Maybe, someday, women performing music at the frequency the Chicago Symphony Orchestra is seeing this summer — on nearly every residency program — wouldn’t be newsworthy, and certainly not the basis of a three-day festival-within-a-festival. That day is not today, says Marin Alsop, Ravinia chief conductor and Breaking Barriers curator.

“Orchestras still don’t want to hear about this stuff. They’re kind of doing it (thinking about gender equity), but it’s not driving the mission. Since I’ve lived it, it drives my mission, because I have to deal with it every day,” Alsop says. “I’m always being asked to do an all-women’s music concert, so that orchestras could tick that box, or feeling that I was pushing a boulder uphill to get anything programmed in the main season by women. Those two things have accompanied my career always.”

Last year’s inaugural Breaking Barriers Festival focused on women conductors, pegged to the centenary of pioneering Chicago Symphony Chorus Director Margaret Hillis. This year, the focus on women composers expands beyond classical music, including singer-songwriter Natalia Lafourcade (July 22) and bandleader Maria Schneider (July 23) as headliners.

But at Breaking Barriers, concert lineups are only half the story. As it did last year for conductors, the event this year will transform the Ravinia grounds into a mini-summit for women composers, with panels, luncheons and an orchestral workshop of new compositions featuring the Chicago Philharmonic and six Taki Alsop Conducting Fellows. So, the initiative’s most important reverberations may not be felt in the Ravinia Pavilion. Instead, they’ll rumble behind the scenes through intergenerational, cross-cultural dialogue between artists.

“It’s trying to start a little garden of discussion, an open forum,” Alsop says.

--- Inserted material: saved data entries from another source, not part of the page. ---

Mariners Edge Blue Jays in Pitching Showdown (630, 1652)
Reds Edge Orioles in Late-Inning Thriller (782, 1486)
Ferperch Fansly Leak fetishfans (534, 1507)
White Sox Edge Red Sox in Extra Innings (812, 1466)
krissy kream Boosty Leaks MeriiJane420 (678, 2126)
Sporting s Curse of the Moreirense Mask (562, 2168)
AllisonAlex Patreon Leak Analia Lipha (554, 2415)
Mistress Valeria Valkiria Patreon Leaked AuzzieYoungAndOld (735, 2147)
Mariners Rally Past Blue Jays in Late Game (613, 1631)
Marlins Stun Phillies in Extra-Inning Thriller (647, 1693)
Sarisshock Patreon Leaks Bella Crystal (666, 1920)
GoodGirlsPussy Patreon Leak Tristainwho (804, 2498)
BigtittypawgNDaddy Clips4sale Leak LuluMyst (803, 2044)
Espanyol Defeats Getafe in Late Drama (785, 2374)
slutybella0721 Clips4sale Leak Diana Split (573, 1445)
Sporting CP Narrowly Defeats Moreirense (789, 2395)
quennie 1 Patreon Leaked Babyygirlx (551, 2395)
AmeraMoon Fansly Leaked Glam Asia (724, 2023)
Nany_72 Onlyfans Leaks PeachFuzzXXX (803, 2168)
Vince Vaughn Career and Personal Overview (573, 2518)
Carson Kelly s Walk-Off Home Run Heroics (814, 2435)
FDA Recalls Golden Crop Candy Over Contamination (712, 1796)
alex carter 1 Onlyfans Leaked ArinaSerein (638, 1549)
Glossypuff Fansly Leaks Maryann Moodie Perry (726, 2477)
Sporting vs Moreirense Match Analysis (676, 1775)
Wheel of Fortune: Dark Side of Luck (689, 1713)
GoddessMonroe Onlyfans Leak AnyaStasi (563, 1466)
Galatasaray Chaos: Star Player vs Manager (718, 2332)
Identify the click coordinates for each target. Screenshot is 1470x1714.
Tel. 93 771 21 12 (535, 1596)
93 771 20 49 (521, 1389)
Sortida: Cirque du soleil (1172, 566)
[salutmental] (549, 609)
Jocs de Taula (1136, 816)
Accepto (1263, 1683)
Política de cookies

That orchestral workshop on July 23, based on a New Music USA call for scores, will allow audiences to hear works-in-progress by three Chicago-based composers across a spectrum of experiences and styles: Kari Watson, a grad student at the University of Chicago named by the Washington Post as one of its “23 for ‘23” musical talents to watch; Amy Wurtz, a mainstay of the contemporary classical community here as both a pianist and composer; and Gillian Rae Perry, a newcomer to the city tapped as Chicago Opera Theater’s next Vanguard Initiative Composer.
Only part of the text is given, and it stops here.